What you will do
The lines that make up this material should each be returned exactly.

═════ Supplied records

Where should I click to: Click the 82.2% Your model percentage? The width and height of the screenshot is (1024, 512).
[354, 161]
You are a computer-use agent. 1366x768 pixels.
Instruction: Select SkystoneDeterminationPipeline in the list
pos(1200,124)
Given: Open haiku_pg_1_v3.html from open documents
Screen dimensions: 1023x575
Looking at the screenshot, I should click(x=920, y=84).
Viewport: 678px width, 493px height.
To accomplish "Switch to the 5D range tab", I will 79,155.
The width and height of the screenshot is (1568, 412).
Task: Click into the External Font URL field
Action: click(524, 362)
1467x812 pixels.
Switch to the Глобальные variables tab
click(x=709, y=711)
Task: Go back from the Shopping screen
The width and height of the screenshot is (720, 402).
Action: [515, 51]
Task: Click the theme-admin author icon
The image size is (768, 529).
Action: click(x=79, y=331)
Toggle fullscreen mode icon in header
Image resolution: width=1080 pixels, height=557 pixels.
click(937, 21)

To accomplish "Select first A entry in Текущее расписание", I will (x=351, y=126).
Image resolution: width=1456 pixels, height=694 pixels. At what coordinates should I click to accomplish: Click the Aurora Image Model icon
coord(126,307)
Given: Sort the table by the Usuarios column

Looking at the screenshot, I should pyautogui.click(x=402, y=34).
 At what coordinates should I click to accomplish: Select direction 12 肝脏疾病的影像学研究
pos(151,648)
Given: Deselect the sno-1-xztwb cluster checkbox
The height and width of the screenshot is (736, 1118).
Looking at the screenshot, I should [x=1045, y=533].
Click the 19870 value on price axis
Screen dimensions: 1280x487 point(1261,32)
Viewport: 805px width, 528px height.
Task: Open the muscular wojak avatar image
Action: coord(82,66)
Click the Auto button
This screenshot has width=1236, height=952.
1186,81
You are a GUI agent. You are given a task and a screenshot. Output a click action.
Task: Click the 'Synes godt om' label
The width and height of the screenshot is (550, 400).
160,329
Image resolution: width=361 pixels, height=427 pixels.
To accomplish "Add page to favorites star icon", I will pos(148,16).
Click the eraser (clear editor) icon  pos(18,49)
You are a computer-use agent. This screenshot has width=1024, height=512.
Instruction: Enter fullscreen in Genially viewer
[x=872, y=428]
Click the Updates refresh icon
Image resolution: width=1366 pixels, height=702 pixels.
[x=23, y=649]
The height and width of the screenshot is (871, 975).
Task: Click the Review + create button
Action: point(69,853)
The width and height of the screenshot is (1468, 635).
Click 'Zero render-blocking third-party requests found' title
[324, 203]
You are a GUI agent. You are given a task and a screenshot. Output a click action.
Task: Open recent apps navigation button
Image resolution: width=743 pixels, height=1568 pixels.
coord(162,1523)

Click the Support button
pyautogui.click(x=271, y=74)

══════════

Answer area
Where should I click to: Click the 82.2% Your model percentage? The width and height of the screenshot is (1024, 512).
[354, 161]
You are a computer-use agent. 1366x768 pixels.
Instruction: Select SkystoneDeterminationPipeline in the list
pos(1200,124)
Given: Open haiku_pg_1_v3.html from open documents
Screen dimensions: 1023x575
Looking at the screenshot, I should click(x=920, y=84).
Viewport: 678px width, 493px height.
To accomplish "Switch to the 5D range tab", I will 79,155.
The width and height of the screenshot is (1568, 412).
Task: Click into the External Font URL field
Action: click(524, 362)
1467x812 pixels.
Switch to the Глобальные variables tab
click(x=709, y=711)
Task: Go back from the Shopping screen
The width and height of the screenshot is (720, 402).
Action: [515, 51]
Task: Click the theme-admin author icon
The image size is (768, 529).
Action: click(x=79, y=331)
Toggle fullscreen mode icon in header
Image resolution: width=1080 pixels, height=557 pixels.
click(937, 21)

To accomplish "Select first A entry in Текущее расписание", I will (x=351, y=126).
Image resolution: width=1456 pixels, height=694 pixels. At what coordinates should I click to accomplish: Click the Aurora Image Model icon
coord(126,307)
Given: Sort the table by the Usuarios column

Looking at the screenshot, I should pyautogui.click(x=402, y=34).
 At what coordinates should I click to accomplish: Select direction 12 肝脏疾病的影像学研究
pos(151,648)
Given: Deselect the sno-1-xztwb cluster checkbox
The height and width of the screenshot is (736, 1118).
Looking at the screenshot, I should [x=1045, y=533].
Click the 19870 value on price axis
Screen dimensions: 1280x487 point(1261,32)
Viewport: 805px width, 528px height.
Task: Open the muscular wojak avatar image
Action: coord(82,66)
Click the Auto button
This screenshot has width=1236, height=952.
1186,81
You are a GUI agent. You are given a task and a screenshot. Output a click action.
Task: Click the 'Synes godt om' label
The width and height of the screenshot is (550, 400).
160,329
Image resolution: width=361 pixels, height=427 pixels.
To accomplish "Add page to favorites star icon", I will pos(148,16).
Click the eraser (clear editor) icon  pos(18,49)
You are a computer-use agent. This screenshot has width=1024, height=512.
Instruction: Enter fullscreen in Genially viewer
[x=872, y=428]
Click the Updates refresh icon
Image resolution: width=1366 pixels, height=702 pixels.
[x=23, y=649]
The height and width of the screenshot is (871, 975).
Task: Click the Review + create button
Action: point(69,853)
The width and height of the screenshot is (1468, 635).
Click 'Zero render-blocking third-party requests found' title
[324, 203]
You are a GUI agent. You are given a task and a screenshot. Output a click action.
Task: Open recent apps navigation button
Image resolution: width=743 pixels, height=1568 pixels.
coord(162,1523)

Click the Support button
pyautogui.click(x=271, y=74)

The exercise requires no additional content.